Differential microRNA expression between hepatitis B and... : Hepatology (original) (raw)

Viral Hepatitis

Differential microRNA expression between hepatitis B and hepatitis C leading disease progression to hepatocellular carcinoma#

Ura, Shunsuke1; Honda, Masao1,2*†; Yamashita, Taro1; Ueda, Teruyuki1; Takatori, Hajime1; Nishino, Ryuhei1; Sunakozaka, Hajime1; Sakai, Yoshio1; Horimoto, Katsuhisa3; Kaneko, Shuichi1

1 Department of Gastroenterology, Kanazawa University Graduate School of Medicine, Kanazawa, Japan

2 Department of Advanced Medical Technology, Kanazawa University Graduate School of Medicine, Kanazawa, Japan

3 Biological Network Team, Computational Biology Research Center, National Institute of Advanced Industrial Science and Technology, 2-42 Aomi, koto-ku, Tokyo 135-0064, Japan

* Department of Gastroenterology, Graduate School of Medicine, Kanazawa University, Takara-Machi 13-1, Kanazawa 920-8641, Japan

Email:[email protected]

Received July 3, 2008; accepted November 15, 2008.

Published online 27 January 2009 in Wiley InterScience (www.interscience.wiley.com).

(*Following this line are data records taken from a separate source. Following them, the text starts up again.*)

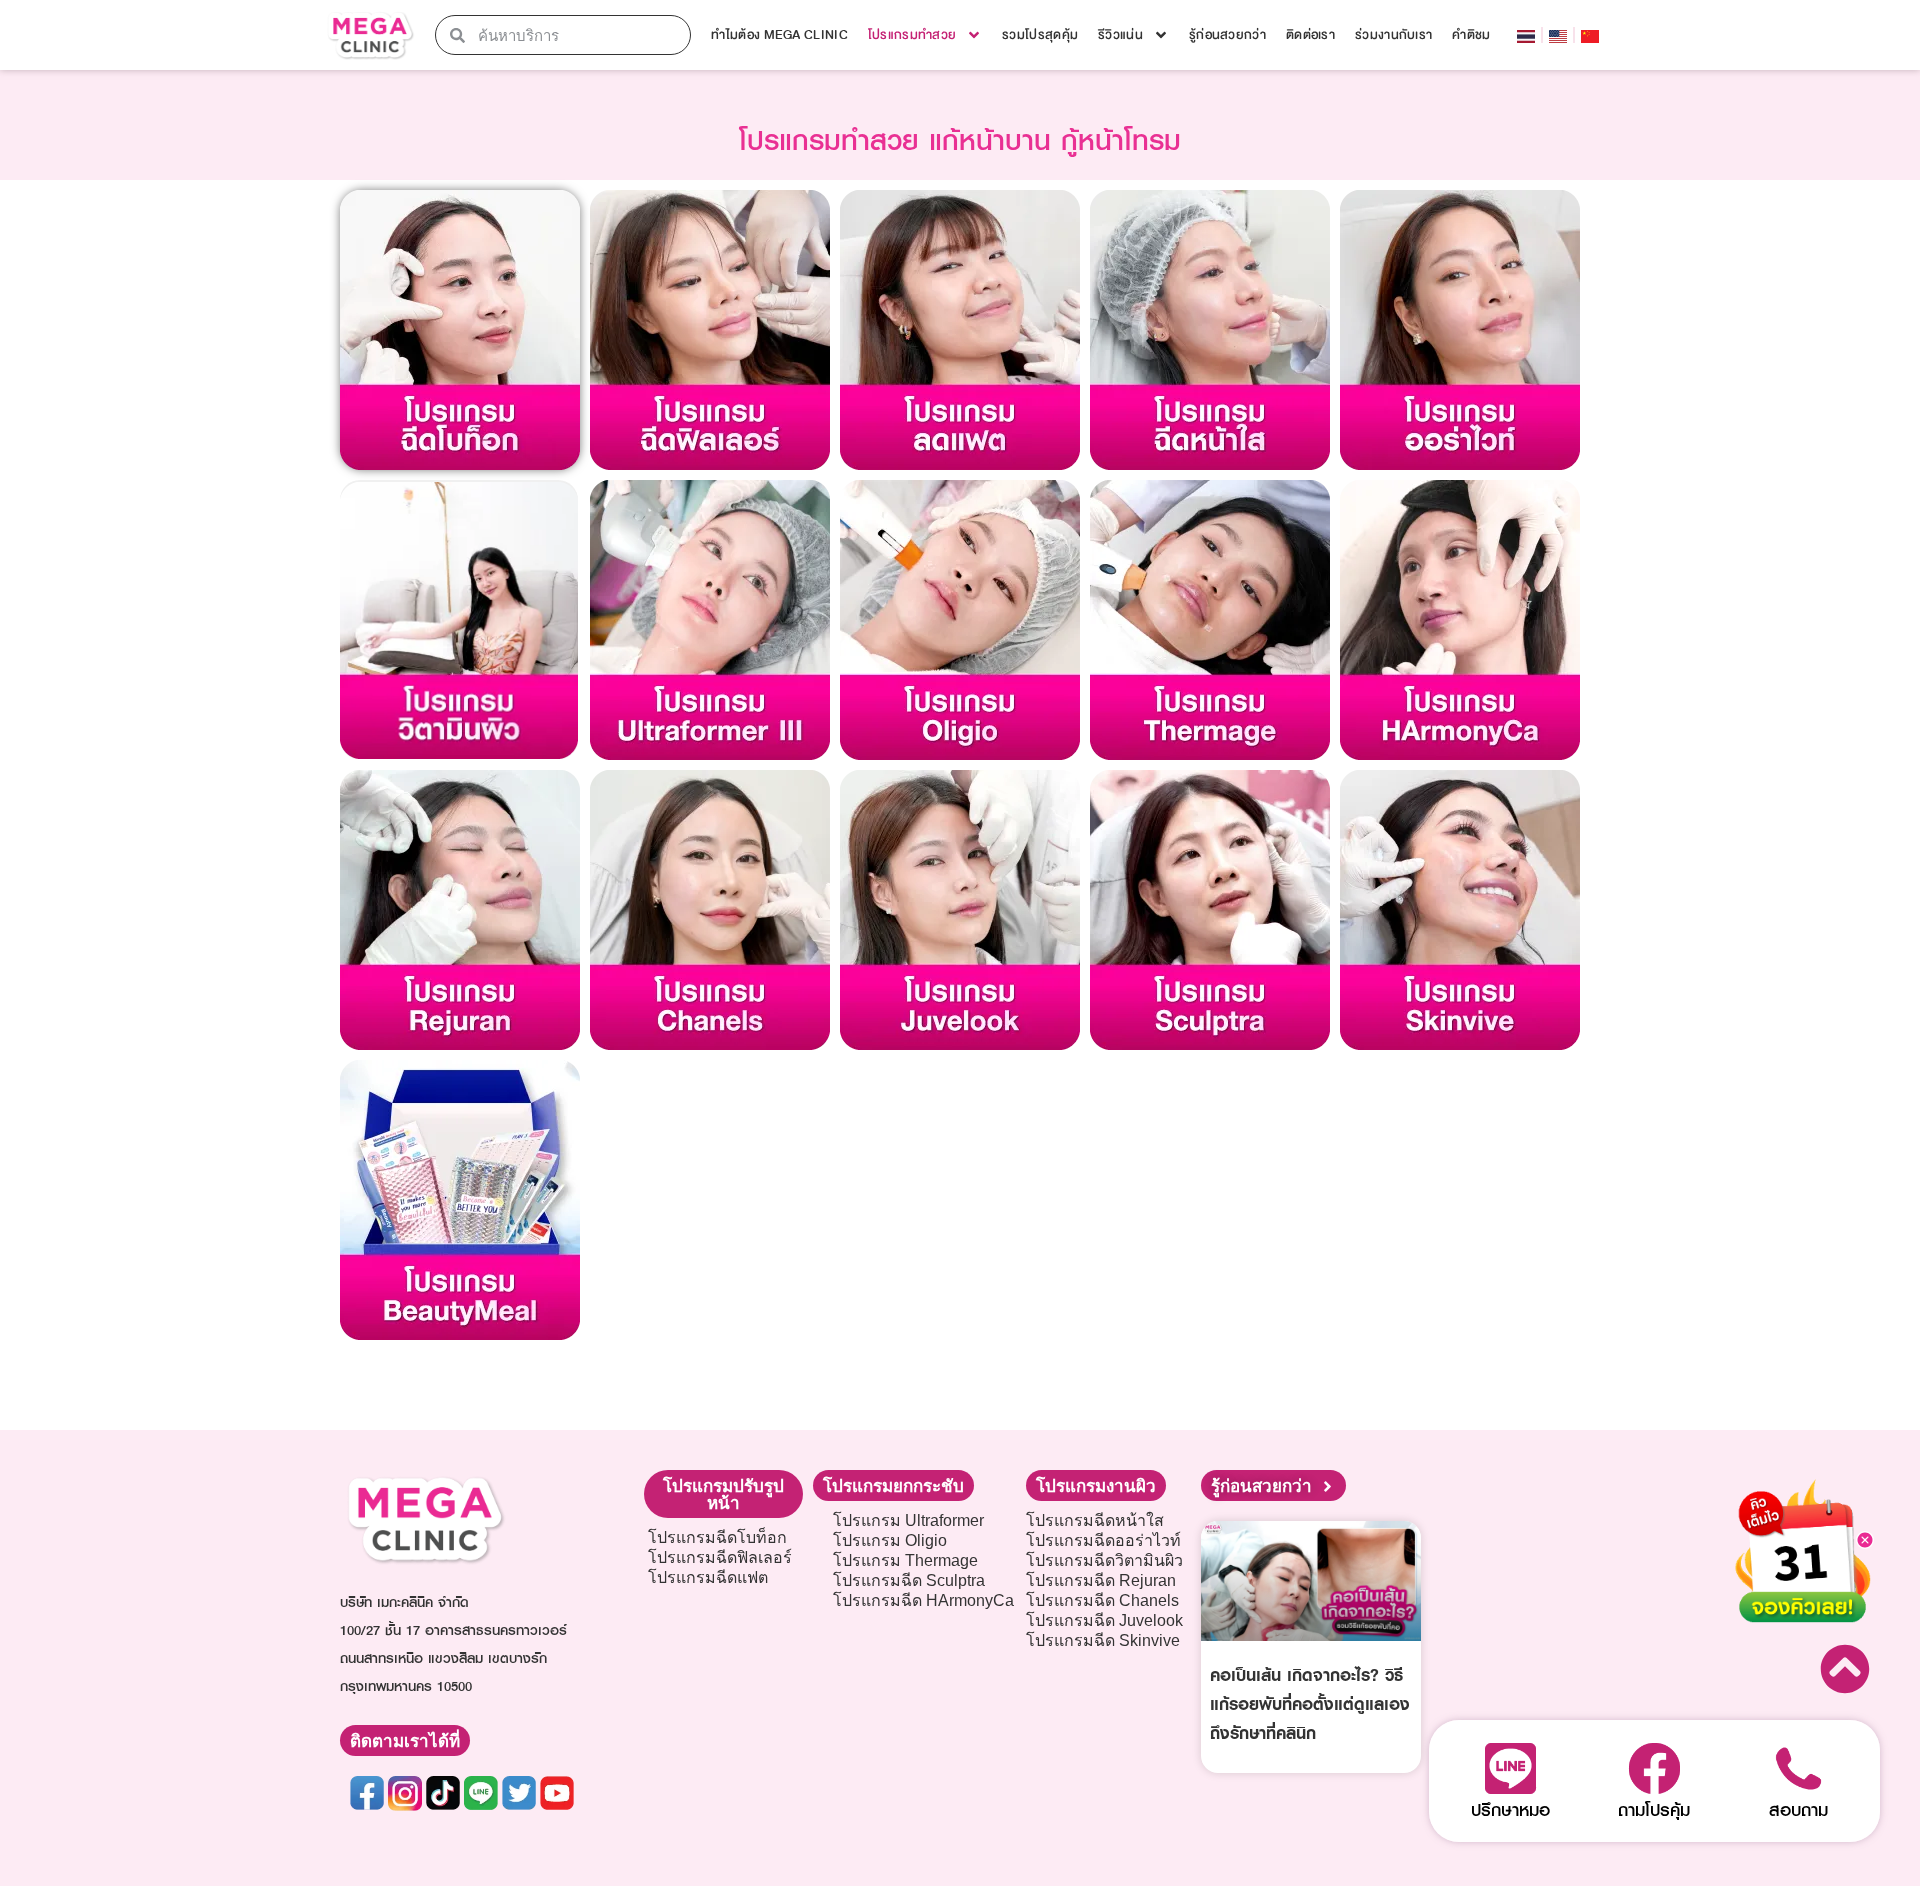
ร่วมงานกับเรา (1393, 35)
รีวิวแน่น (1120, 35)
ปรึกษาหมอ (1510, 1809)
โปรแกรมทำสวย (912, 35)
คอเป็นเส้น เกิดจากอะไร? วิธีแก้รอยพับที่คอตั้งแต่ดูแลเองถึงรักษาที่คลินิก (1310, 1704)
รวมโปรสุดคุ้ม (1040, 35)
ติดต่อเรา (1310, 35)
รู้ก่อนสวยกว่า (1227, 35)
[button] (723, 1494)
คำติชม (1471, 35)
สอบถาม (1798, 1809)
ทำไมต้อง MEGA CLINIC (779, 35)
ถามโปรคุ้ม (1654, 1809)
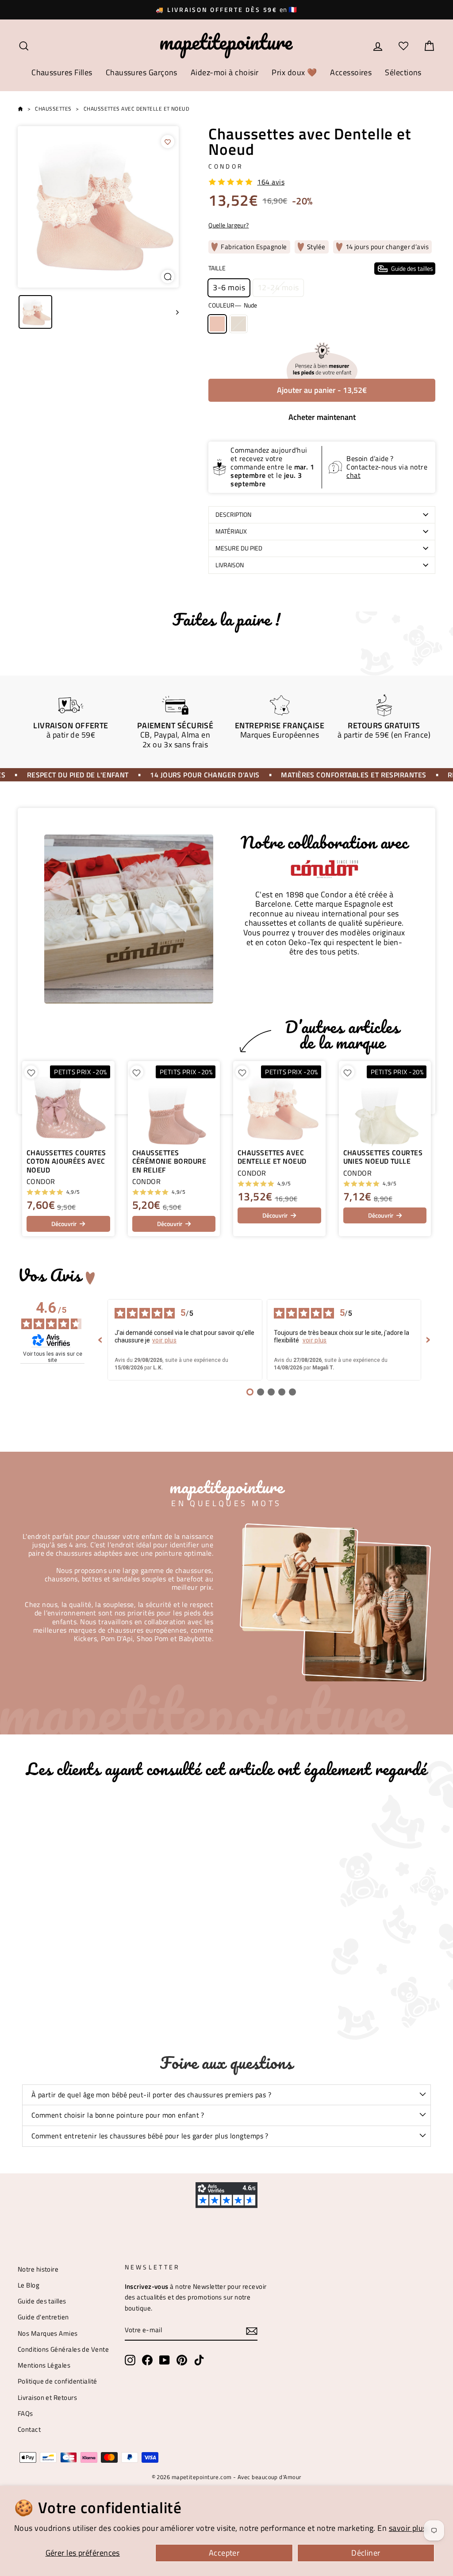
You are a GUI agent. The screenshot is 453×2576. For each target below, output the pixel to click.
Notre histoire (38, 2269)
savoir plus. (409, 2528)
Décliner (365, 2553)
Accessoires (351, 72)
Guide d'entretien (43, 2317)
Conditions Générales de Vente (63, 2349)
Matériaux (231, 531)
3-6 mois (229, 287)
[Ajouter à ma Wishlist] (167, 141)
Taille (320, 268)
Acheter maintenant (322, 417)
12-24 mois (278, 287)
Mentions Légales (44, 2365)
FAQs (25, 2413)
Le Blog (28, 2285)
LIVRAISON (229, 565)
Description (233, 514)
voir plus (164, 1340)
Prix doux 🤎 (294, 72)
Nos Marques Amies (48, 2333)
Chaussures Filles (61, 72)
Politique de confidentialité (57, 2381)
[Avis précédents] (100, 1340)
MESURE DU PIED (238, 548)
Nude (217, 324)
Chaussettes (53, 108)
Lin (238, 324)
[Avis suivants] (428, 1340)
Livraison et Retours (47, 2397)
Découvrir (64, 1223)
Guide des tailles (42, 2301)
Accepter (224, 2553)
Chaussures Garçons (141, 72)
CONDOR (225, 166)
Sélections (403, 72)
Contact (29, 2429)
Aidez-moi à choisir (225, 72)
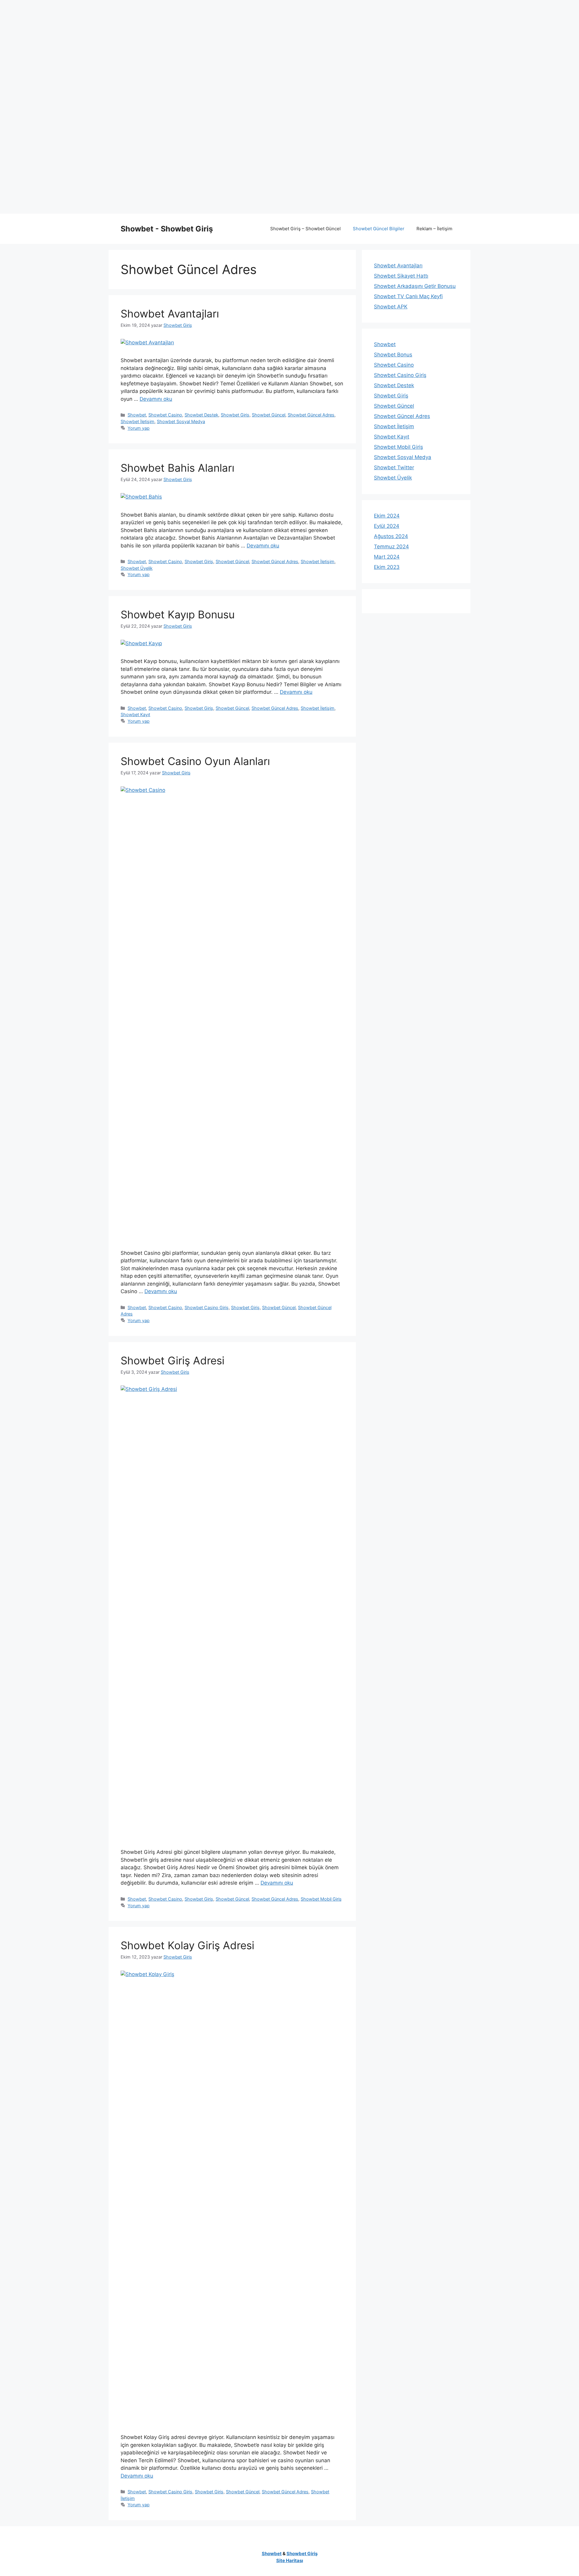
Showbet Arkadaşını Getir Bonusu (415, 286)
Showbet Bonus (393, 355)
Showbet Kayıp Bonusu (178, 614)
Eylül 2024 (386, 526)
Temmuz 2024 (391, 547)
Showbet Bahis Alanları (177, 467)
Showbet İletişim (137, 421)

# Potential conflict of interest: Nothing to report.

† fax: (81)-76-234-4250

Additional Supporting Information may be found in the online version of this article.

Abstract

MicroRNA (miRNA) plays an important role in the pathology of various diseases, including infection and cancer. Using real-time polymerase chain reaction, we measured the expression of 188 miRNAs in liver tissues obtained from 12 patients with hepatitis B virus (HBV)-related hepatocellular carcinoma (HCC) and 14 patients with hepatitis C virus (HCV)-related HCC, including background liver tissues and normal liver tissues obtained from nine patients. Global gene expression in the same tissues was analyzed via complementary DNA microarray to examine whether the differentially expressed miRNAs could regulate their target genes. Detailed analysis of the differentially expressed miRNA revealed two types of miRNA, one associated with HBV and HCV infections (n = 19), the other with the stage of liver disease (n = 31). Pathway analysis of targeted genes using infection-associated miRNAs revealed that the pathways related to cell death, DNA damage, recombination, and signal transduction were activated in HBV-infected liver, and those related to immune response, antigen presentation, cell cycle, proteasome, and lipid metabolism were activated in HCV-infected liver. The differences in the expression of infection-associated miRNAs in the liver correlated significantly with those observed in Huh7.5 cells in which infectious HBV or HCV clones replicated. Out of the 31 miRNAs associated with disease state, 17 were down-regulated in HCC, which up-regulated cancer-associated pathways such as cell cycle, adhesion, proteolysis, transcription, and translation; 6 miRNAs were up-regulated in HCC, which down-regulated anti-tumor immune response. Conclusion: miRNAs are important mediators of HBV and HCV infection as well as liver disease progression, and therefore could be potential therapeutic target molecules. (Hepatology 2009.)